Worker's compensation costs at Robins exceeded $15.6 million from July 2008 to June 2009, a figure Johnson would like to see decrease. She has the help of two experienced investigators whose sole job is to investigate people who are suspected of trying to defraud the government.

"When it comes to people ripping off the government, I feel I need to do something," said Tom, an investigator at Robins who wished to have his last name withheld. "You really think you are going to do something good for the government, being able to put that money back in the planes and troops, where it should be."

He said although he doesn't necessarily enjoy putting people in prison, saving taxpayers' dollars is his job.

"I have to keep my emotions in check and do what's right for the government. If I catch someone doing something wrong, I have to stop it," he said.

Tom said people need to have integrity when it comes to receiving worker's compensation, and know that if they are able to work and make an honest living, they should. He also said they should realize that taking money that's not rightfully owed is stealing.

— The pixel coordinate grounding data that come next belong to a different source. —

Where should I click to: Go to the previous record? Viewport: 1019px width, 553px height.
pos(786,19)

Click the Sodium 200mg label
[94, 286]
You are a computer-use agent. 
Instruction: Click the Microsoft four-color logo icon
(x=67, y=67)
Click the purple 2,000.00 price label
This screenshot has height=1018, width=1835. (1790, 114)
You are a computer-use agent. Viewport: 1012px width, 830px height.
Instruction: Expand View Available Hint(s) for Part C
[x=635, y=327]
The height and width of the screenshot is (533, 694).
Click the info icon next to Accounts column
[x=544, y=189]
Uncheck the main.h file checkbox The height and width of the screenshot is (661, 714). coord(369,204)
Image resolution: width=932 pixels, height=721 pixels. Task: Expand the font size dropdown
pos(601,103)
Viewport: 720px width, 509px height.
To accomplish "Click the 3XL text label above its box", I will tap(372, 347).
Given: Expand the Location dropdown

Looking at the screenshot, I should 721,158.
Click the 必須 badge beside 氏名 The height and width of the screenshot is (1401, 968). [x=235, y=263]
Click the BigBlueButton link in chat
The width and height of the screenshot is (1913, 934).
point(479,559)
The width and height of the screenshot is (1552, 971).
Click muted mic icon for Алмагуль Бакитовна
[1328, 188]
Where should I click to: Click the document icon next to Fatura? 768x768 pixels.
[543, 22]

"We look at every angle we can to prevent these people from stealing from the government, because that is what it is - theft," he said. "I think if people really thought about what they were doing and how it's hurting others, they wouldn't do it."

With only two investigators in the office, they can't pursue all cases of suspected fraud. But when they do catch someone who is stealing money from the government, the penalties are stiff. Recent felony judgments have included punishments of incarceration, probation, discontinuance of compensation entitlements for life, and steep fines. 

Investigative efforts have also been instrumental in generating payment of more than $350,000 in restitution. Cost avoidance to future base budget authorizations has exceeded $12 million.

"The bottom line is some people commit fraud, and are out there getting money they shouldn't be getting," Johnson said. "It's not just our responsibility to stop it; it's everyone's responsibility."

She said workers who suspect someone of drawing compensation illegitimately can call one of two fraud hotlines at 926-3681 and 926-3769. She said those who report fraudulent activity may remain anonymous, but should provide detailed information that can assist investigators.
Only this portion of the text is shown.